TOX can also facilitate identification of non-MF types of CTCL. The researchers stained samples of cutaneous anaplastic large cell lymphoma (8), systemic anaplastic large cell lymphoma (3) and lymphomatoid papulosis (9). Half of these CTCL sample stained at all and just 5% had strongly positive TOX staining, much lower than seen in MF.
TOX helps identify LPP, too. The researchers found a nearly equal number of biopsies for LPP and MF had TOX staining, 70% and 75%, respectively. Half of LPP samples had strong TOX staining. As a result, TOX will not clearly differentiate between those two conditions, but it will help distinguish them from other benign skin problems.
The similar response in LPP and MF might help in other ways, however. “If we start to understand why LPP evolves into MF in some patients, we might learn some important information about why some patients get MF in the first place,” Zic pointed out.
Studies that looked at exposure to chemicals as a potential factor in MF development produced conflicting results, he noted, and the disease occurs across all socio-economic strata.
TOX expression might be part of the answer. The authors noted that previous research had shown that overexpression of TOX increased CTCL cell growth and that follow up with the patients who have LPP indicated high TOX levels could reveal whether they progress to MF at a higher rate or more quickly than others. Samples with MF that were exposed to agents such as retinoid, bexarotene or depsipeptide that inhibit CTCL proliferation had lower TOX levels, which also indicated a relationship between the protein’s expression and cell growth.

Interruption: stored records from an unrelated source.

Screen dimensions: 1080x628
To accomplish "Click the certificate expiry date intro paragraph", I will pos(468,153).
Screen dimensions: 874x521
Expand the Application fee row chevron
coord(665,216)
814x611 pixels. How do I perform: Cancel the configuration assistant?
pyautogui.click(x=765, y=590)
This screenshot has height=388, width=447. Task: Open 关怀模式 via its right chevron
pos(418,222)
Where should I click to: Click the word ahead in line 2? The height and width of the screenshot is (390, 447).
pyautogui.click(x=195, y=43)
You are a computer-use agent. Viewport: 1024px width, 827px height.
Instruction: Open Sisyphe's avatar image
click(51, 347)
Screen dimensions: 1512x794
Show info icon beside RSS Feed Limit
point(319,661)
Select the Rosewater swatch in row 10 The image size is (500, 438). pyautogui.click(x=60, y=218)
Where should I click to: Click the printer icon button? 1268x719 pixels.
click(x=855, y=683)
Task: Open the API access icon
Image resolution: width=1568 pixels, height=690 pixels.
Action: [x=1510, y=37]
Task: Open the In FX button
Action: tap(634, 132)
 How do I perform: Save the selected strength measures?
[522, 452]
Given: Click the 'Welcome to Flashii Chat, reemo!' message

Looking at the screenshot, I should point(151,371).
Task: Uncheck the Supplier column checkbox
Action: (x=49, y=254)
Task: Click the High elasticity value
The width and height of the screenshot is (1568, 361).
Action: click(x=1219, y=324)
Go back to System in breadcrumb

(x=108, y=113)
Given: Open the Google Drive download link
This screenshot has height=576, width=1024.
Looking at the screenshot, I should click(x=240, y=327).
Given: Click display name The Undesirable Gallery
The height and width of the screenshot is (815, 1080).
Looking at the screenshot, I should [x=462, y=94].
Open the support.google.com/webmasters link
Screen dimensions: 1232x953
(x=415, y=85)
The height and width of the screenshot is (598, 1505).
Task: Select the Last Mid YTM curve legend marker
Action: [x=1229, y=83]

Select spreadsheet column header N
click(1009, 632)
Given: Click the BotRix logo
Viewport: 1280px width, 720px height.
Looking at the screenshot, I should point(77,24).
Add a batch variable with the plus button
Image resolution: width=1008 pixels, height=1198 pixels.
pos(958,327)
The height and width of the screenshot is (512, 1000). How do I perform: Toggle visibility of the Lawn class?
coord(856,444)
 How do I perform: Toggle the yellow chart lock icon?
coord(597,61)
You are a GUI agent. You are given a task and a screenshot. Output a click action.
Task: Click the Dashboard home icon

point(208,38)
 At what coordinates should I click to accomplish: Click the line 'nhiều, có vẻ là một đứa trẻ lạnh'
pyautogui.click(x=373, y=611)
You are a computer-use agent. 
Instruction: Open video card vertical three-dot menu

MF tends to occur more often and more aggressively in blacks than in whites. All of the slides from black patients with MF had positive TOX expression, compared to 65.9% of those from whites, according to the report. The authors caution that the small sample size may skew the conclusions, but other studies have shown an association between higher TOX expression and worse outcomes.
The best marker for MF until now has been negative—the loss of CD7. “Determination of a positive tumour marker would be instrumental in the timely and appropriate diagnosis of MF, particularly in the early stages of the disease,” the authors wrote.
TOX simplifies the differential. “If a pathologist is suspicious for MF, a strongly positive result for TOX may lead to an earlier and more confident diagnosis,” Zic said.
Attention to unusual rashes could also help with diagnosis.
“Veterans or active duty force patients who might be suspected of having MF would be those with pink to red patches or plaques on sun-protected areas, such as the buttocks, arm pits, groin or breasts. It doesn’t wax and wane and often doesn’t itch, so patients may not bring it to the attention of a physician because it doesn’t bother them,” Zic suggested.
For nonpathologists, one of the best early signs of MF is very straightforward. As Zic put it, “If you have a chronic rash in a sun-protected area that doesn’t respond to topical treatment, it may need to be evaluated for MF.”
- McGirt LY, Degesys CA, Johnson VE, Zic JA, Zwerner JP, Eischen CM. TOX expression and role in CTCL. J Eur Acad Dermatol Venereol. 2016 Sep;30(9):1497-502. doi: 10.1111/jdv.13651. Epub 2016 Jun 26.